In practice, this means keeping key operational documents — your task list, your supplier register, your security incident log, your project notes — in plain text files that an AI can read. Not in a proprietary system that locks the data away. Not in a shared spreadsheet that requires a login. Plain text, version-controlled, readable by anything.

The AI reads those files at the start of each working session and surfaces what needs attention. Overdue tasks. Suppliers due for review. Security incidents that are approaching their resolution deadline. Items that were "pending" three weeks ago and have been quietly forgotten.

What this looks like in practice

Here are some generic examples of things this kind of setup handles automatically:

• Daily task review — a structured morning briefing that pulls from your task files and highlights what is overdue, due today, or blocked. Not a summary you have to request; one that runs at the start of every session.
• Security incident tracking — a log of active security issues with SLA deadlines calculated from the date they were opened. The AI flags anything approaching breach before you have to check.
• Supplier review prompts — when a supplier relationship is due for annual review, it appears in the briefing. Not in an email reminder that gets buried. In your working context, at the start of your day.
• Weekly review— a structured end-of-week summary that checks open tasks against what was planned, flags anything that slipped, and helps you write the following week's priorities in under ten minutes.

Why version control matters

Keeping operational documents in version control gives you something most business tools do not: a complete, auditable history of every decision. When did you close that security incident? Who updated the supplier register? What was the task list on the day you invoiced that client?

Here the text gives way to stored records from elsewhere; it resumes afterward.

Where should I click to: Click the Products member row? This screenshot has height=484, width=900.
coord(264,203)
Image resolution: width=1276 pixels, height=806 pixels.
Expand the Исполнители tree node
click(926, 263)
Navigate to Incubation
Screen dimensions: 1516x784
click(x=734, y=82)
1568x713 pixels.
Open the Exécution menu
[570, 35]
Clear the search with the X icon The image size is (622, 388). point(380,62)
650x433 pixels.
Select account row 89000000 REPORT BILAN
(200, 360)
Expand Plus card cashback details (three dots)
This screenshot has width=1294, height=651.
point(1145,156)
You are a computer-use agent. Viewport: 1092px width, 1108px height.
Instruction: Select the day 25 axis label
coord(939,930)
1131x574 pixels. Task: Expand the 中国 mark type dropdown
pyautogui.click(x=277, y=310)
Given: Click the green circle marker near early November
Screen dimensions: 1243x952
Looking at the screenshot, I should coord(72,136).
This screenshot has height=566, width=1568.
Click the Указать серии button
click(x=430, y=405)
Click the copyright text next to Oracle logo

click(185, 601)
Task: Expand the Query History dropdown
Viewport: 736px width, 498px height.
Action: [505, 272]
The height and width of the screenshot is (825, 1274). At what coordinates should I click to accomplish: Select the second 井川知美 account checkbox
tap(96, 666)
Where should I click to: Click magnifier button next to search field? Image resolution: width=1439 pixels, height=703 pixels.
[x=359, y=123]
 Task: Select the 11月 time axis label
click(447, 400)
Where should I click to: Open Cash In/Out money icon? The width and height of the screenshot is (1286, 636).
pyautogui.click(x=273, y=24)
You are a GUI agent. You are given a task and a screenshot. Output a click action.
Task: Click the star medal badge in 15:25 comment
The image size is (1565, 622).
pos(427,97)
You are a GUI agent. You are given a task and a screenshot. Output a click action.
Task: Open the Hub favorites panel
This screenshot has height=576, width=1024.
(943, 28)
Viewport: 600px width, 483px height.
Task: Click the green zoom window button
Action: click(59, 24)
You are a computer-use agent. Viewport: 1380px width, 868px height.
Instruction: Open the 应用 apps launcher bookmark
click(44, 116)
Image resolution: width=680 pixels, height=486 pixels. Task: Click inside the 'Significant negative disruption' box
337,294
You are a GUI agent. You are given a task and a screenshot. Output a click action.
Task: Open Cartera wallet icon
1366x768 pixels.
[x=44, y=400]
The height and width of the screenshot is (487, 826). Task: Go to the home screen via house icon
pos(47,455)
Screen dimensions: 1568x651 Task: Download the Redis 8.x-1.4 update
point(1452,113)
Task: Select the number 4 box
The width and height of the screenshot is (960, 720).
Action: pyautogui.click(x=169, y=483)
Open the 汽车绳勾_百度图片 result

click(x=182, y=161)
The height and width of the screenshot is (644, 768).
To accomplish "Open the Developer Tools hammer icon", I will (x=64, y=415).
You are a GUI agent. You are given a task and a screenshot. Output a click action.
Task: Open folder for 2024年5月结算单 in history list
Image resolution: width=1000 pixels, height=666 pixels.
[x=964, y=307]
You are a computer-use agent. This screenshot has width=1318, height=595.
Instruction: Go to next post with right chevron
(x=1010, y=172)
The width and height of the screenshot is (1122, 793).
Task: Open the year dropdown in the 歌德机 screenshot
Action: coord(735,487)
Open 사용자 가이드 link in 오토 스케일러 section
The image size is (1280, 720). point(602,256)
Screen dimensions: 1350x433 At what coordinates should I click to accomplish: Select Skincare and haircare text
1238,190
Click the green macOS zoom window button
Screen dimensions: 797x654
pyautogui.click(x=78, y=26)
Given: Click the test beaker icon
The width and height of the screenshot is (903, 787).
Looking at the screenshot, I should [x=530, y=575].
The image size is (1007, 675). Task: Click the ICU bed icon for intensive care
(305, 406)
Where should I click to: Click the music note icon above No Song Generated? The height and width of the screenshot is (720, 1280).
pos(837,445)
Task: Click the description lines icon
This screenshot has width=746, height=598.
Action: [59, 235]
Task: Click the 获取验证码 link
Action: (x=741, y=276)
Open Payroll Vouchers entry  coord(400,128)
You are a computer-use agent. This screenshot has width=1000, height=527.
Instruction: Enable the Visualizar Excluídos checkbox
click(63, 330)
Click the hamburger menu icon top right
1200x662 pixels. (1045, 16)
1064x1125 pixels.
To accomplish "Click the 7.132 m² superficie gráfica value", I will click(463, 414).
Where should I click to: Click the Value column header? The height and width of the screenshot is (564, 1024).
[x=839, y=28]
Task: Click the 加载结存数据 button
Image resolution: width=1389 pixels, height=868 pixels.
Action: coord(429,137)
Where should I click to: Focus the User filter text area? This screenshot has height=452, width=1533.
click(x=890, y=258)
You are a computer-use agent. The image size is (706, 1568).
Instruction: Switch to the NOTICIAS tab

For compliance purposes — ISO 27001, GDPR, client audit requirements — this audit trail has real value. It costs almost nothing to maintain if the documents are already in plain text and already committed to git.

The limits

This is not a replacement for good process. If your task list is a mess, the AI will give you a well-presented summary of a mess. If your security incident log has entries with no resolution plan, the AI will flag them — but you still have to write the plan.

What it replaces is the manual effort of reviewing those documents yourself, remembering what needed attention, and maintaining the discipline to check them regularly. That is the part that tends to slip when you are busy.

Getting started

The minimum viable version of this setup is: a plain text task list in a git repository, and an AI assistant with a standing instruction to review it at the start of each session. You do not need custom tooling. You do not need a workflow platform. You need a text editor and a terminal.

The more sophisticated versions — structured briefings, security SLA tracking, compliance document management — build on that foundation. They are the natural next step once you have seen how much of your admin can be handled this way.